The Daily Egyptian is the student-led newspaper for Southern Illinois University. Established in 1888, the paper has gone through several name changes, as well as several suspensions; including a three-year hiatus beginning in the late 1800s and a suspension after the start of the First World War.

==History==
The Daily Egyptian, formally known as the Normal Gazette and later changed to The Egyptian in 1916, was the first newspaper at Southern Illinois University. It consisted of eight pages and was printed monthly by the Free Press Printing House of Carbondale, Illinois in 1888 to 1889. The subscription cost was fifty cents per year. In June 1889, over a thousand copies of the Normal Gazette were printed. J. T Calbraith, editor, considered publishing the third edition of the paper in a magazine format in 1890 but for reasons unknown the magazine was never published.

The school remained without a newspaper for almost 30 years. In 1916, Robert Brown, graduate student of the class of 1916, continuously pursued the idea of creating a school newspaper. Shortly afterwards, The Egyptian began publication as a magazine that was published once a month at the cost of one dollar per year. In 1918, the publication was suspended because of the First World War.
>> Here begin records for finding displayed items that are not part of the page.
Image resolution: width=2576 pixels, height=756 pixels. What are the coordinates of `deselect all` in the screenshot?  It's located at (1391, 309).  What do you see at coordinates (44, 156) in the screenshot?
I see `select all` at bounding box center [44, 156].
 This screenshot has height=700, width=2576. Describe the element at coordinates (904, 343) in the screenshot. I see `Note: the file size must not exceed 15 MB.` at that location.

In 1921, the Student Council began publishing a weekly, four-column newspaper that was priced at one dollar a year. A couple months later, the Southern Illinois Normal board of directors elected representatives that included the editor, associate editor, departmental editors, business manager, and faculty advisers.

== Current ==
In 1963, The Egyptian became known as the Daily Egyptian (or DE for short), publishing five days a week. It is a student-run newspaper and they determine what stories will appear in the paper. The students also work as editors, photographers, reporters, page designers, graphic artists, advertising sales representatives, production technicians, and circulation drivers. The Daily Egyptian, one of a handful of student newspapers to do so, owns and operates, with students, its own web press. Roughly 7,000 copies of The Daily Egyptian are freely distributed at nearly 200 locations across campus, throughout Carbondale, and other surrounding communities. The Daily Egyptian has the second largest circulation of any newspaper in southern Illinois, and the most of any college newspaper in the state.

== Financial support ==
The newspaper's revenues come from advertising. The university does not provide funds for the newspaper, only for facilities and salaries.

== Awards ==
The Daily Egyptian has received many awards from the Illinois College Press Association and the National Newspaper Pacemaker for general excellence; one of the nations most prestigious awards. It is a three-time winner of the Online National Newspaper Pacemaker for general excellence.

== Hoax ==
In 2003 Jaimie Reynolds, a former student at Southern Illinois University Carbondale, made up a story about a little girl named Kodee, whose mother was killed in a tragic car accident and whose father was fighting in Iraq. According to her story, Kodee's legal guardians were local residents at the time. During this period, Reynolds had another child pretend to be Kodee who made 20 visits to the university. She provided emails and letters that the soldier had allegedly written. In 2005 The Daily Egyptian admitted that the letters were a hoax that was perpetuated by the woman pretending to be the girl's aunt. Reynolds was never prosecuted.